Bland, who died in police custody after a traffic stop in Texas, embodied a rare charismatic self-possession that disrupts social orders.

The image of Sandra Bland I cannot get out of my head is her selfie wearing a blue Beatles t-shirt.

Besides being professional black women with spirited senses of self, I am eons older, we seem to have loving the Beatles in common.

As her story was developing across the pond, I was in Liverpool reuniting with graduate school sistahgirls who were also there to present work at conferences that focused on “TransAtlantic Dialogues on Cultural Heritage,” while I just finished performing in one on “After the Revolution: Visions and Revisions of Haiti.” We did a Beatles taxi tour during which, we ran through lyrics of most of the major hits by the fab four with a guide who took pictures of our spirited emotional responses at every major site from Ringo and John’s childhood homes to, finally the orphanage, Strawberry Fields.

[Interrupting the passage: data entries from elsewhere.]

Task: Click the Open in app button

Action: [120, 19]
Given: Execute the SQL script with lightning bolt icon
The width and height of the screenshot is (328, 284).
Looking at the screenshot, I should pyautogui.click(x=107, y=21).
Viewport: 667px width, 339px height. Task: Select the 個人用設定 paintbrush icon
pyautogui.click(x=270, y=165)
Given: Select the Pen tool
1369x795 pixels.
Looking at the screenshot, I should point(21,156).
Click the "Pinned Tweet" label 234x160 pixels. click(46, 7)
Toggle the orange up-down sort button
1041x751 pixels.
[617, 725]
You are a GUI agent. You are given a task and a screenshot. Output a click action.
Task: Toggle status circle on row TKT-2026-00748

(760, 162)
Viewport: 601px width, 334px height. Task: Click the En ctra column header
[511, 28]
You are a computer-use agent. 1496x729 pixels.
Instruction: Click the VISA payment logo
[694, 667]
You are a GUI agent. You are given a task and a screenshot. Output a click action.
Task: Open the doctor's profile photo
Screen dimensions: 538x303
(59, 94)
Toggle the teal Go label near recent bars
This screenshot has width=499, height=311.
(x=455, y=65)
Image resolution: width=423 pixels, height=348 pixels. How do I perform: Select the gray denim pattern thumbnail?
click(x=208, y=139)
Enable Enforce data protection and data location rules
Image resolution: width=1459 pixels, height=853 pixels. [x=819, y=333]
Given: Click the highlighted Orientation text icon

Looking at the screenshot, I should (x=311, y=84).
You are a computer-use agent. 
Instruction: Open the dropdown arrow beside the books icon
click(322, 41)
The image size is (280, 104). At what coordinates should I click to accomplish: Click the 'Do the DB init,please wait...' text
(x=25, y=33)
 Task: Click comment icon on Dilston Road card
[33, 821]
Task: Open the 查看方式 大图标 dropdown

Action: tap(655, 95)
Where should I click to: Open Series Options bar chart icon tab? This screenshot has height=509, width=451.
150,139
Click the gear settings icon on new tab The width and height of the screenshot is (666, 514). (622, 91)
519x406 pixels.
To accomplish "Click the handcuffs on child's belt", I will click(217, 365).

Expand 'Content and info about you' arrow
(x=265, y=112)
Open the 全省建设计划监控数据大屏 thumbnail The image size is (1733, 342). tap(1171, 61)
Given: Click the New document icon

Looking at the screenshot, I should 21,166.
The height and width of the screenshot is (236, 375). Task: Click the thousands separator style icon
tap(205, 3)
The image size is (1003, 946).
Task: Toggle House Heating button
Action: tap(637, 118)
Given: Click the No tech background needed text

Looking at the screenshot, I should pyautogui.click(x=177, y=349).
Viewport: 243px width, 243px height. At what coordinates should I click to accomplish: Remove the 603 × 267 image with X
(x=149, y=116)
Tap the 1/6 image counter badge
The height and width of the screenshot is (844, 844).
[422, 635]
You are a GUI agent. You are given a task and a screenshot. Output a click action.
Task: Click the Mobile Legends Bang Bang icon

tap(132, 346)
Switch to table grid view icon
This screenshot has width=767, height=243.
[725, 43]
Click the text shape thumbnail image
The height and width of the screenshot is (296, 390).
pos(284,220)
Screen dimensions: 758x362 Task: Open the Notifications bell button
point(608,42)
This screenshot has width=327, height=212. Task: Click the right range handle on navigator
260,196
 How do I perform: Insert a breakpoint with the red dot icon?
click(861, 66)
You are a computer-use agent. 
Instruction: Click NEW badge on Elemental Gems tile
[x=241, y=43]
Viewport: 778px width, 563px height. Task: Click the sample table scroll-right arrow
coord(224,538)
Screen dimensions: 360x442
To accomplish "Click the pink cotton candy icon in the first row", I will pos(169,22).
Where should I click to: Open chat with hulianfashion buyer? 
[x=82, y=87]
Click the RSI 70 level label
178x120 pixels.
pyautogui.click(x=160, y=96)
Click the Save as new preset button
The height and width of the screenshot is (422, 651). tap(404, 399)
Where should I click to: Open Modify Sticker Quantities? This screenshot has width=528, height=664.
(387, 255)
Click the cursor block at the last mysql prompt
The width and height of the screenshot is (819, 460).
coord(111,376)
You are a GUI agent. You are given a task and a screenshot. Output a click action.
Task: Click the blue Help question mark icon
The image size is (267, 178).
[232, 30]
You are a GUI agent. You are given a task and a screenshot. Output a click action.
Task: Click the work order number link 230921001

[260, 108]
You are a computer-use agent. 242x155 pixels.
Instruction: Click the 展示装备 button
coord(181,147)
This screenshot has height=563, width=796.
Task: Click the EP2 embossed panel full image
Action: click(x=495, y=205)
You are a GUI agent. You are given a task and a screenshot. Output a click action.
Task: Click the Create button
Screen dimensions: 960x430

The Beatles were a much needed respite after a collective experience of days filled with intellectual engagement in environments with a paucity of black presence, meals at amazing eateries in streets with architecture and museums that were overwhelming reminders of Liverpool’s role as a major port in the slave trade. I had no idea that Penny Lane, the street, which John and Paul wrote about, was named after James Penny, a most successful slave trader.

It took me days to bring myself to watch any of the SandySpeaks videos. It wasn’t the jet-lag. I simply could not get beyond pictures of her so full of life knowing her life had ended. I could not bring myself to watch them because for many of us, we see Sandra in ourselves. She could have very well been me. She could have been my sister, cousin or friend. I could not bring myself to watch because she smiled a lot. She glowed. There is a radiance that emanated from her, which came from a fierce black woman on a quest of self-discovery with all of its ups and downs, a black woman determined to be of significance in this unjust world, a black woman who, as her mother described was “an activist, sassy, smart, and she knew her rights.” She was using her knowledge and skills to creatively create her life. Sandra Bland was not uppity. That may have been a perception of her by a white officer of the law clearly insecure in his position of authority who had no idea who he is when faced with someone like her.

Sandra Bland embodied a rare charismatic self-possession that disrupts social orders. It is one that black women like filmmaker Ava DuVernay who don’t ask for permission to be who they are and do as they do, reside. Feminist Wire co-founder, Tamura Lomax wrote that Sandra Bland is Sojourner Truth, Harriet Tubman and Fannie Lou Hammer. Black women freedom fighters who believed in their causes. They talked the talk and walked the walk to use an old cliche. This way of being in the world is one for which black women who do not submit continually pay a very high price. Within the social limits of white imagination, complexity is never ours, black women like Sandra Bland, black women like us, are be reducible to four, maybe five, stereotypes at the most.

We all have our share of DWB stories. This pursuit to extinguish and contain our blackness is not just with law enforcement, but in everyday “civil” interactions. Indeed, if I had a dime for every time I was told to keep my mouth shut, stay in my place, not question my seniors, or watch my comportment too often by white men and women in power… well that is another story. Fact is, I grew up under a dictatorship in Haiti, I have always had a very complicated relationship with silence. Every time I consider Sandra’s reaction, I identify with it. Her response whatever else you may think of it, was an act of self-possession. Her constitutional rights were being violated and she simply would not stand for it.

As black people, we live with the continuities of slavery and the Jim-Crow era when state sanctioned slave codes determined how we expressed fundamental parts of our “partial” personhood. We are being ruled by neo black codes of conduct enforced by social and legal machinery that demand we submit in the presence of white power or else become part of a landfill of hashtags. Sandra Bland refused because she knew her rights.